What is being asked
Strip the pictures, then copy the remaining data exactly as it stands.
*** Exercise inputs Section Begins ***
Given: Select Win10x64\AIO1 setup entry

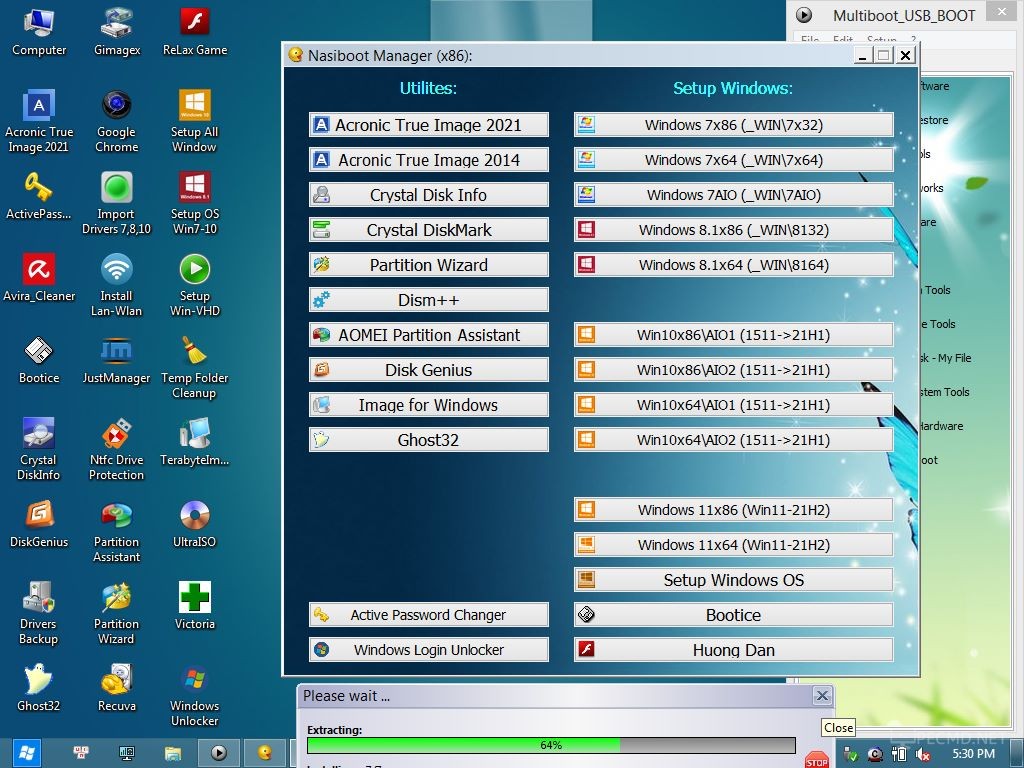Looking at the screenshot, I should tap(733, 405).
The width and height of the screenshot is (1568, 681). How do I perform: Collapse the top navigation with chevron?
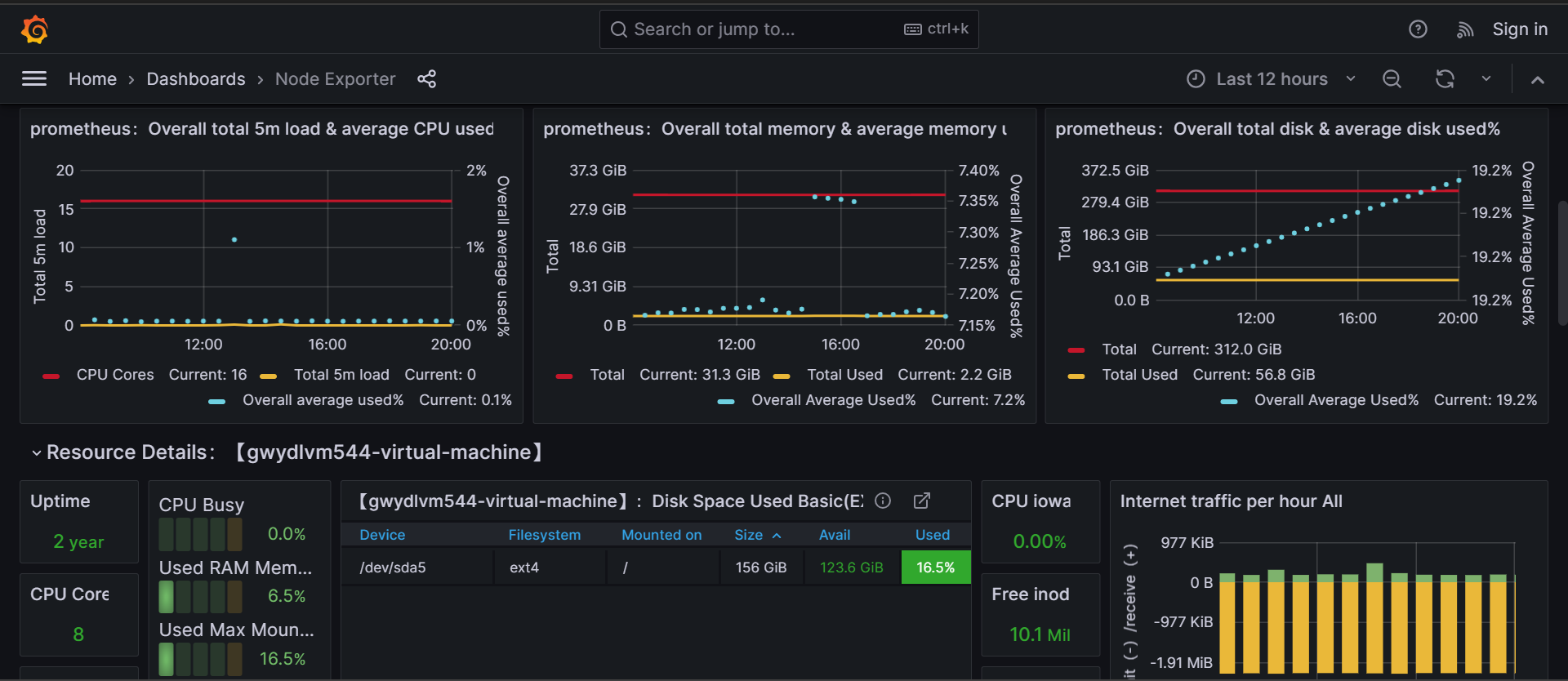[1538, 79]

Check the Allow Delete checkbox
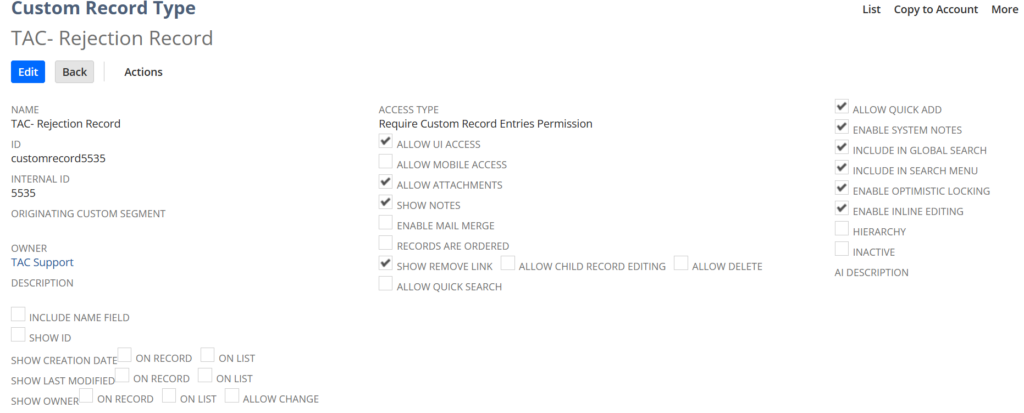tap(681, 263)
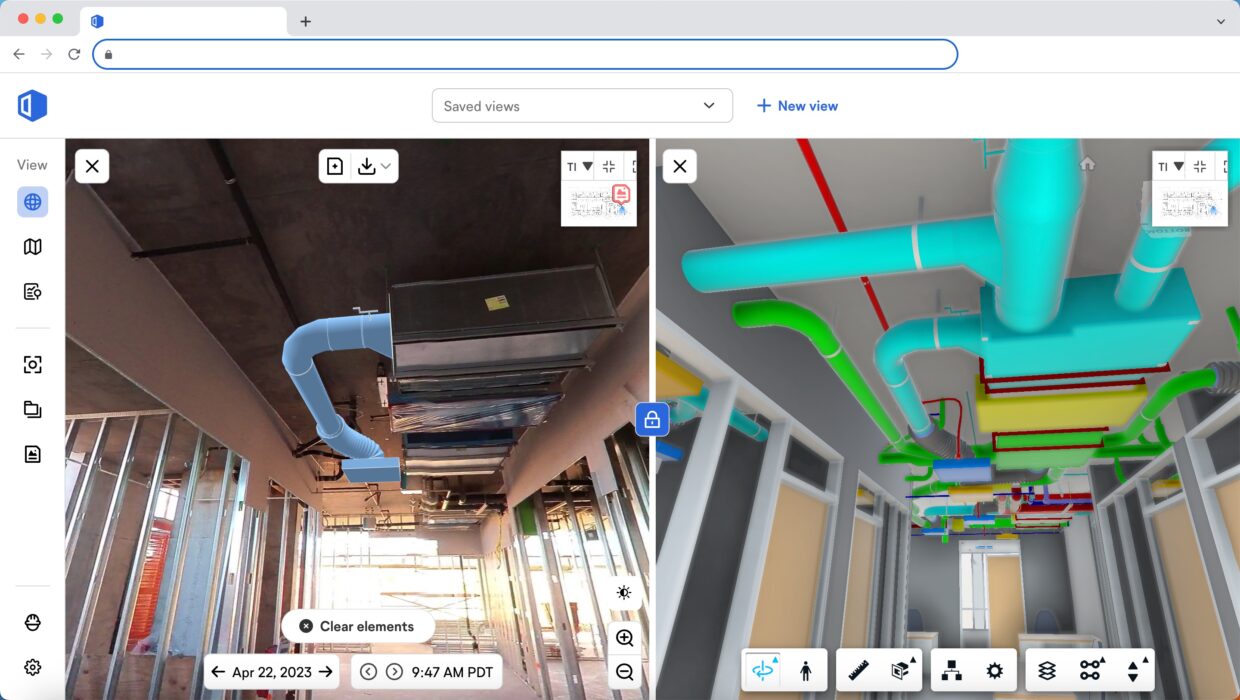Click the layers icon in the BIM toolbar

(x=1048, y=668)
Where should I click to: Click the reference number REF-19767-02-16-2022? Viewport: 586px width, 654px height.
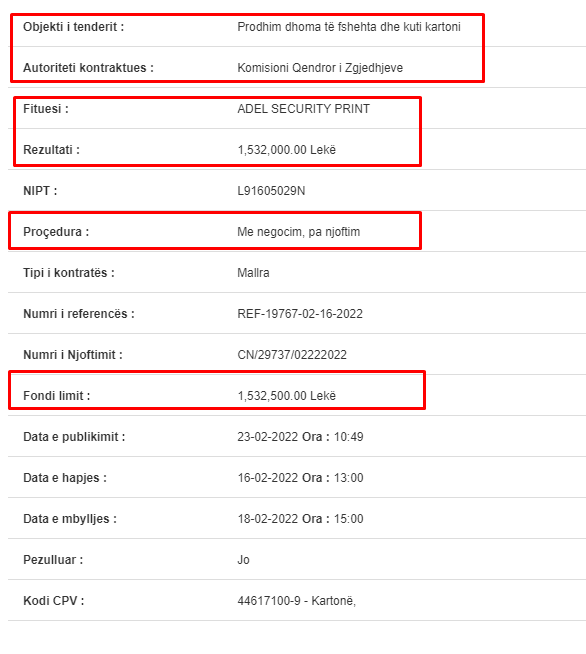pyautogui.click(x=300, y=314)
*** Exercise inputs Section Ends ***
Solved exercise
Given: Select Win10x64\AIO1 setup entry

Looking at the screenshot, I should tap(733, 405).
The width and height of the screenshot is (1568, 681). How do I perform: Collapse the top navigation with chevron?
[1538, 79]

Check the Allow Delete checkbox
tap(681, 263)
Click the layers icon in the BIM toolbar

(x=1048, y=668)
Where should I click to: Click the reference number REF-19767-02-16-2022? Viewport: 586px width, 654px height.
pyautogui.click(x=300, y=314)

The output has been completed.